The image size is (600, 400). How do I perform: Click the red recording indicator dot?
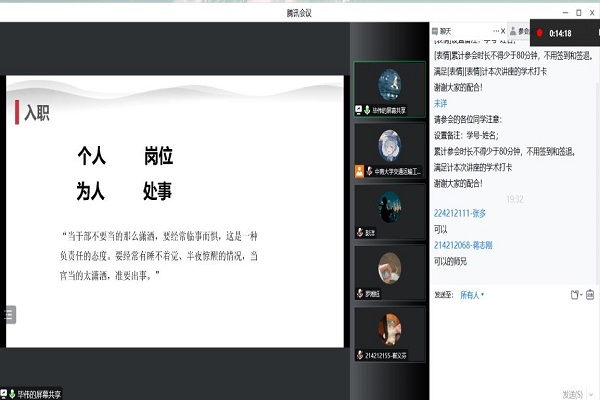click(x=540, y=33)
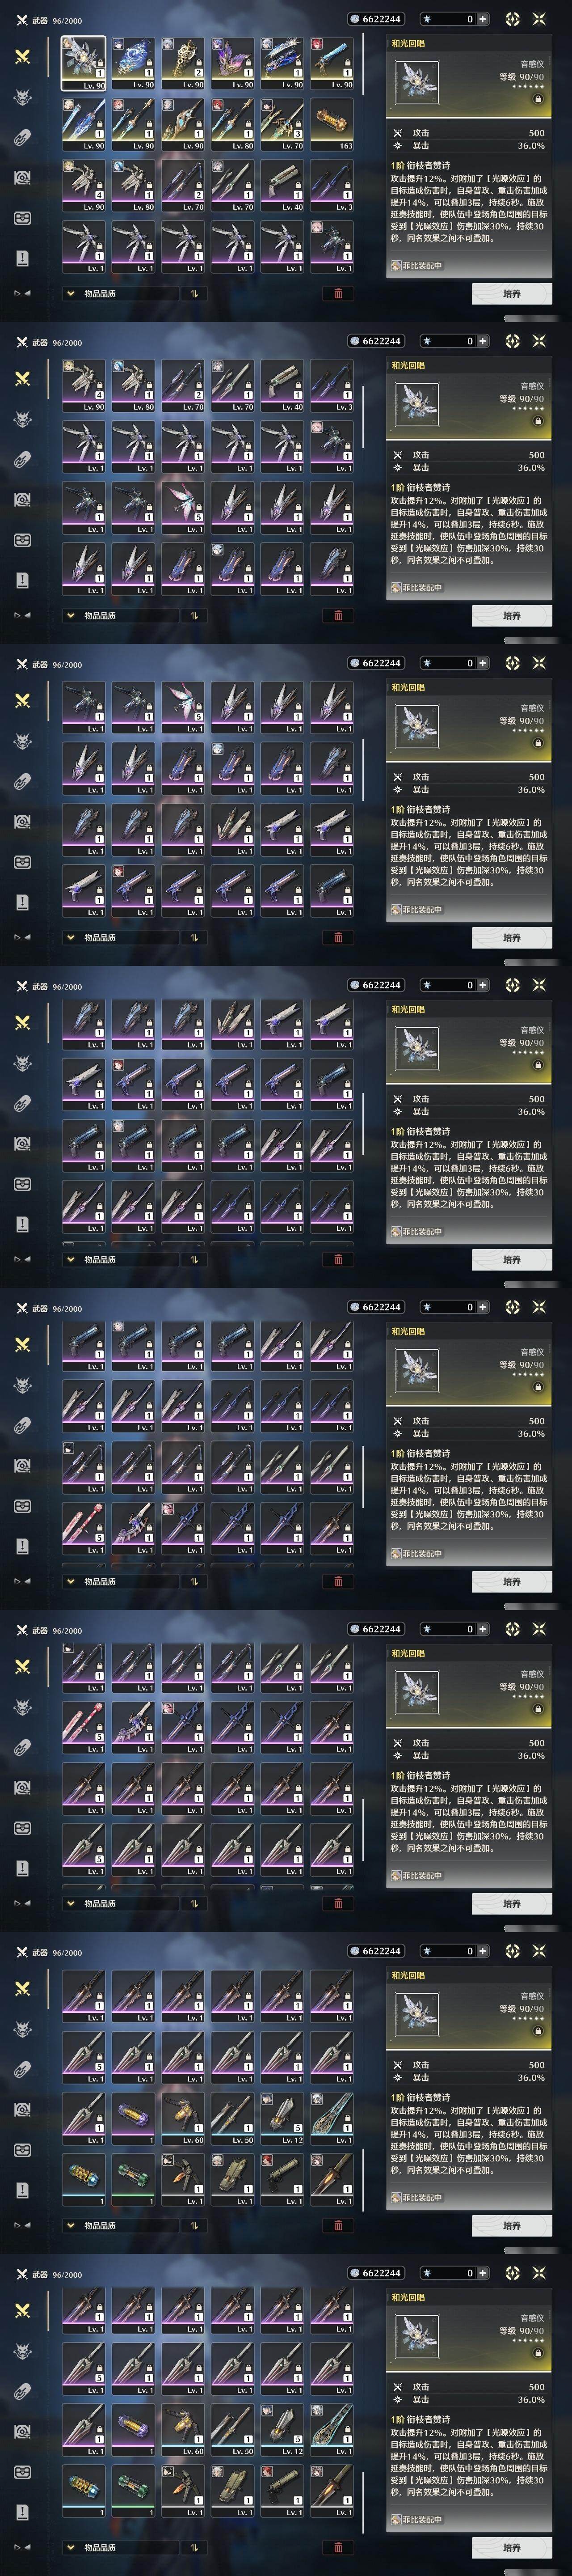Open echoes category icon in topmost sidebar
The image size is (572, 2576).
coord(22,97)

────────────────────────────────────────

Without the pictures, restate all of the entries above verbatim.

The image size is (600, 400). How do I perform: Click the red recording indicator dot?
click(x=540, y=33)
Open echoes category icon in topmost sidebar
The image size is (572, 2576).
coord(22,97)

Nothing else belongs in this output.